Prompt:
Write the next part of the article on narrowing the gender pay gap, picking up after its final sentence; it appears below, ahead of the entries.

Centre Write
Thursday, 17 March 2016 15:29

Phillip Salter: Narrowing the gender pay gap

In these enlightened days, nobody apart from the most contrarian of internet trolls, is in favour of discrimination. So how do we explain the gender wage gap – the much-discussed gap between what men and women earn? Do we live in a world of hypocrites? Or are people in positions of power discriminating against women without knowing it?

Perhaps the best place to start in unpacking the gender wage gap debate is to acknowledge that pay can be measured in different ways. By some measures, for example, men are paid less than women. Last year, the Office for National Statistics opened up a can of worms when it revealed “women working for more than 30 hours a week were actually paid 1.1% more than men in the 22 to 29 age bracket and, for the first time were also paid more in the 30 to 39 age bracket.”

However, women on average earn less in weekly wages and there are greater and lesser disparities depending on the industry. Similarly, according to George-Levi Gayle and others, controlling for executive rank and background, women earn higher compensation than men and are promoted more quickly. But this research also finds that women experience more income uncertainty, and acknowledges that fewer women than men become executive managers, women earn less over their careers, hold more junior positions and exit the occupation at a faster rate.

The decision to have and raise children is probably the most significant factor in why women are paid less than men. In an interesting piece of research, Petter Lundborg and others found that having children impacts women’s prospect in the workplace negatively, significantly and for a long time.

And as Ben Southwood of the Adam Smith Institute explains: “Women are on a steady upward trajectory, likely in line with comparable men (as seen in previous studies). They then decide to take time out to have and raise children, and never make it back to their previous trend-line, perhaps moving to more flexible work or less demanding jobs. Even those who go back to similar careers are far behind in experience and have to catch up with movements they have missed.”

Assuming policymakers are not going to interfere any further with women’s preferences for taking time out of the workforce to have and care for their children, the question should be: what, if anything, can we do to help get women’s pay back on trend? Although policies like shared parental leave probably help at the margins, not many fathers are taking up the option. A more radical solution could be to offer a tax break for women returning to work to compensate them for the time they’ve taken out and the cost it imposes on future earnings.

Dataset entries:
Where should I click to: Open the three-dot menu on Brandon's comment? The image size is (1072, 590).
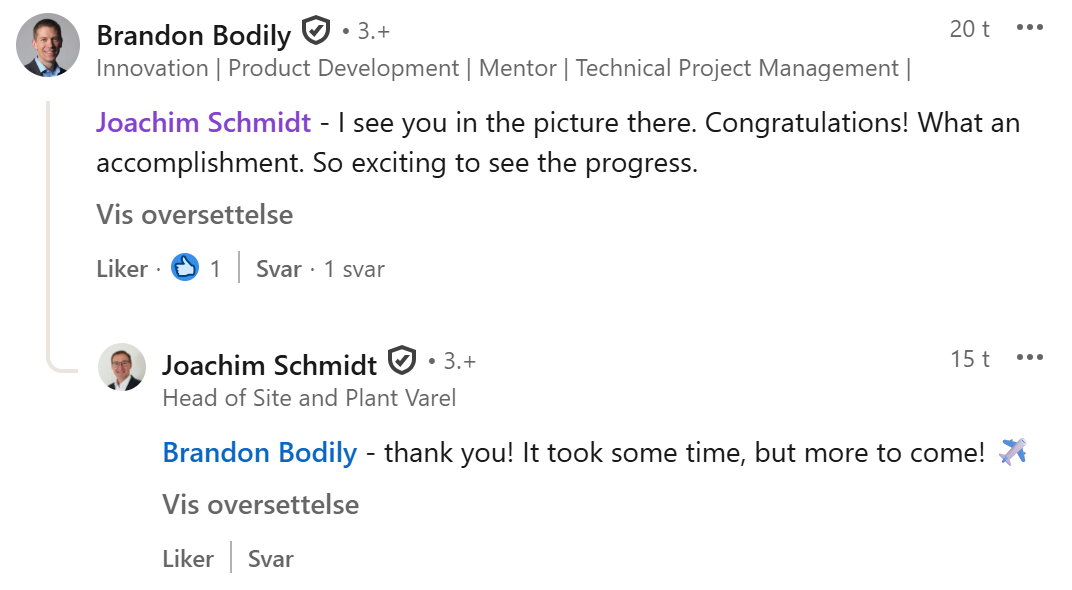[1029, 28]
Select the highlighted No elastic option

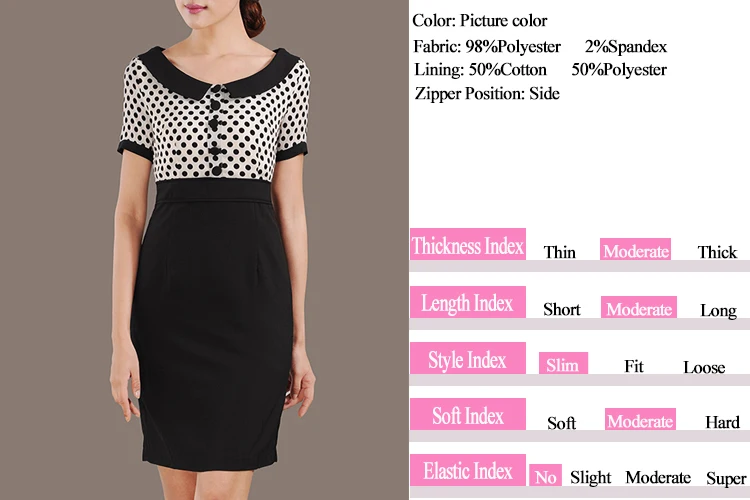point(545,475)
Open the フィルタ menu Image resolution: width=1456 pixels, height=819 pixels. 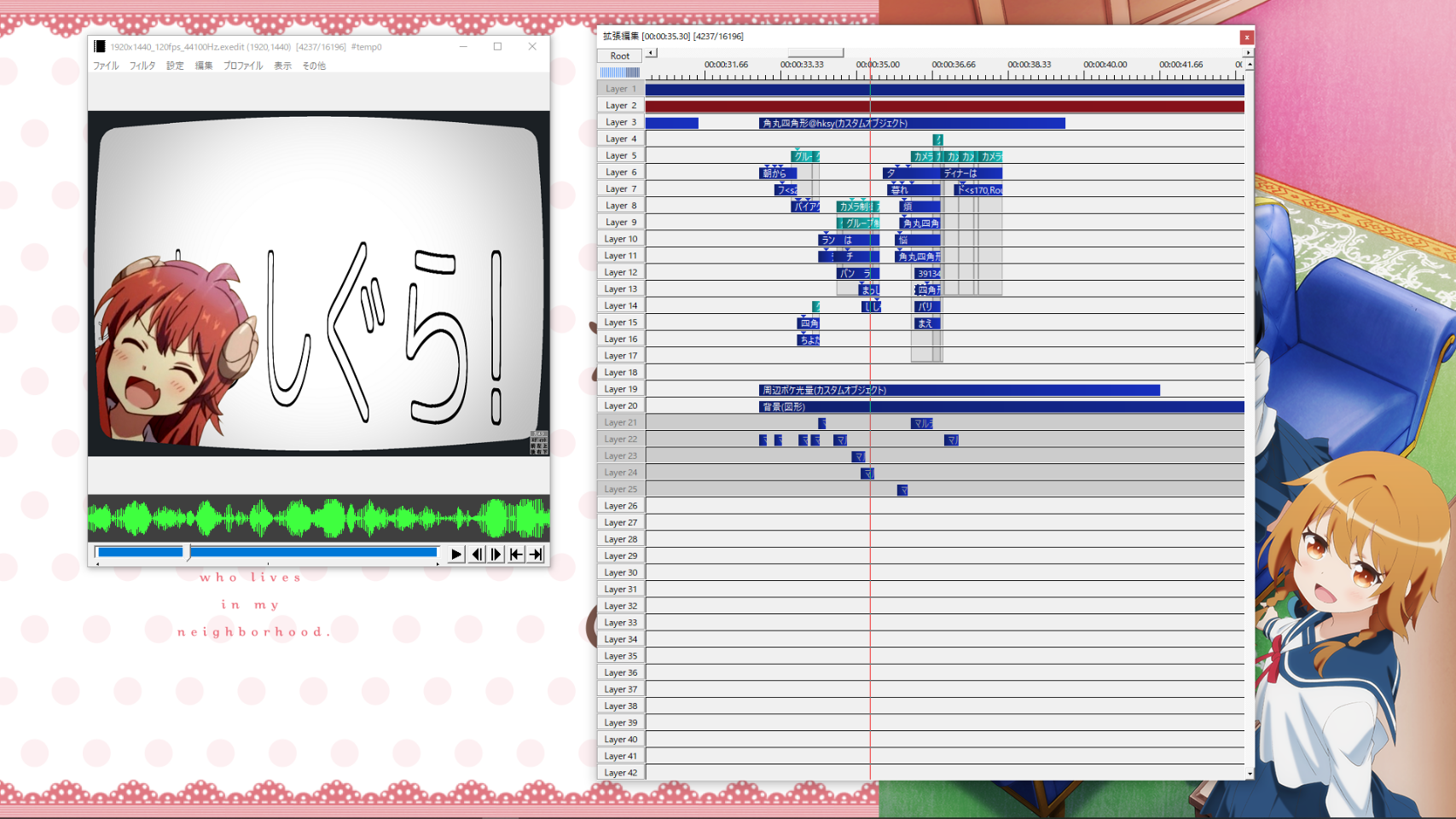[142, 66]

Task answer:
However, such a policy would also need to factor in other preferences besides having children. As David Lubinski says, men seem to prioritise higher pay, risk taking and merit-based compensation, whereas the top three things women valued more than men relate to working a shorter week.

These splits may or may not be socially conditioned, but either way once again I’m not sure policymakers should be using carrots or sticks to goad women to be more like men or penalise men for having stronger preferences to work longer hours.

Even though it doesn’t look as though there’s an easy policy lever to balance things out, technology and new working practices look to offer those women that want to get back on the same pay trend as men after leaving the workforce to have and raise children, as well as satisfy the desire for working fewer hours at less overall cost.

In A Grand Gender Convergence: Its Last Chapter, Claudia Goldin argues that the US gender pay gap exists because hours of work in many occupations (such as law, finance and management) are worth more when given at particular moments and when the hours are more continuous. However, she demonstrates how this has changed in some industries, including biological sciences, pharmacy, optometry, and veterinary medicine.

It might take time to trickle through all our corporate behemoths, but technology and changing views of where, when and how long people should work offers the option for all women to earn the same as men per hour (even if men still choose to work more).

If we really want to narrow the gender pay gap in a way that accounts for women’s preferences, we shouldn’t look to government for quick fixes but for businesses to step into the twenty-first century.

Phillip Salter is the Director of The Entrepreneurs Network. He originally wrote this piece for Bright Blue's Centre Write magazine on The Future of Work.